TRECHO →

Correio braziliense, n. 20831 , 04/06/2020. Brasil, p.11

 

Indústria sofre tombo recorde com pandemia

Marina Barbosa

04/06/2020

 

 

Produção das fábricas teve retração de 18,8% em abril, em relação a março. Na comparação com o mesmo mês de 2019, recuo foi ainda maior: 27,2%. Para especialistas, comércio e serviços devem apresentar queda semelhante

A pandemia do novo coronavírus provocou uma queda recorde na indústria brasileira. De acordo com o Instituto Brasileiro de Geografia e Estatística (IBGE), a produção das fábricas despencou 18,8% em abril ante março, quando já havia recuado 9,1%. E o tombo foi ainda maior em relação a abril do ano passado: 27,2%. Este, porém, deve ser só o primeiro de uma série de baques da atividade econômica em abril. Os economistas projetam quedas acentuadas também para os setores de comércio e serviços. Além disso, acreditam que o cenário negativo deve se estender pelos próximos meses.

DADOS FORNECIDOS →
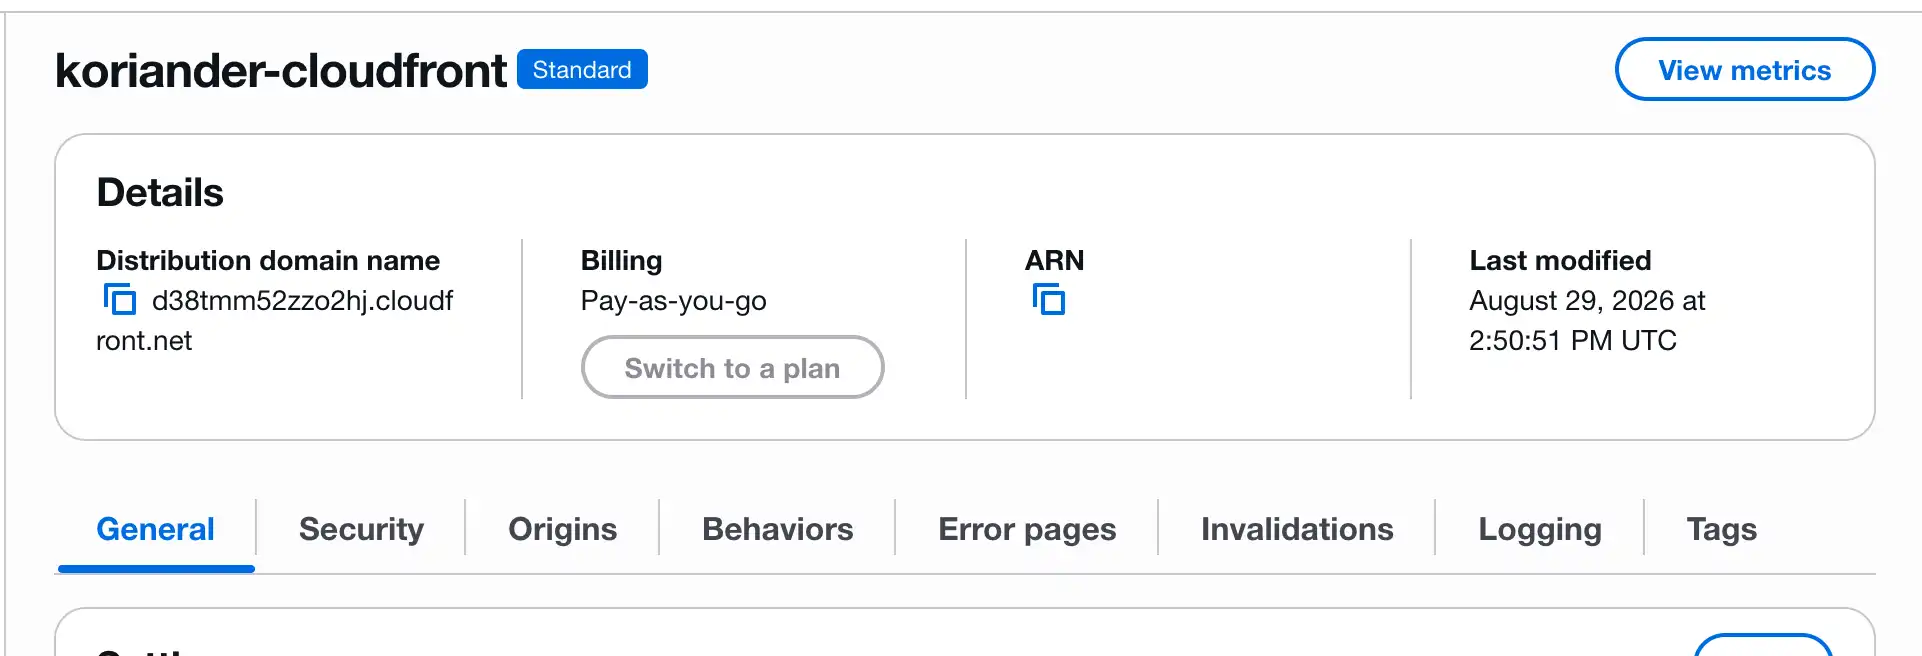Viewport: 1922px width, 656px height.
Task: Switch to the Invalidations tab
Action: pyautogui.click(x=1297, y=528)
--
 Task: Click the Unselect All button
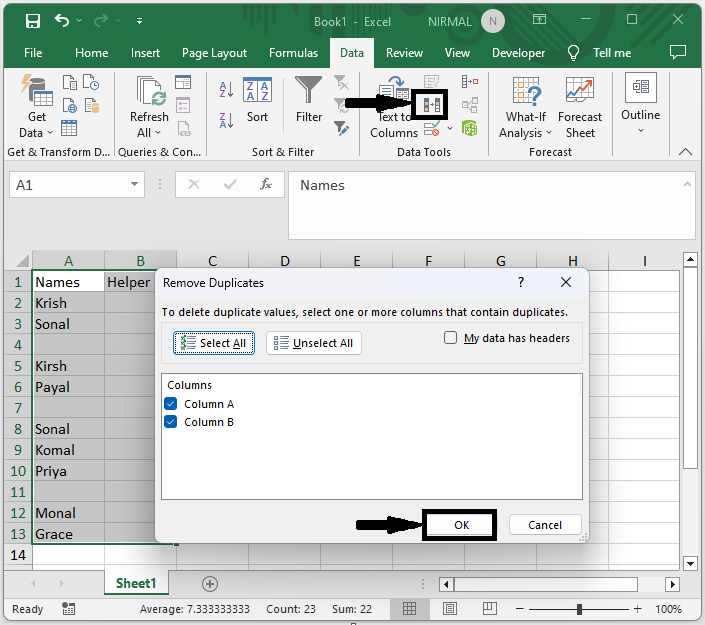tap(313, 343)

INSTRUÇÕES DA TAREFA →
Responda sim ou não para dizer se cada afirmação concorda com o trecho e cite, com as mesmas palavras, o passo do trecho que decide a resposta. 1. A produção das fábricas já havia caído 9,1% em março. 2. A queda em relação a abril do ano passado foi menor que a queda ante março. 3. Os economistas esperam que o cenário negativo termine em abril.

RESPOSTA DO EXERCÍCIO →
1. Sim: "quando já havia recuado 9,1%".
2. Não: "E o tombo foi ainda maior em relação a abril do ano passado: 27,2%."
3. Não: "acreditam que o cenário negativo deve se estender pelos próximos meses."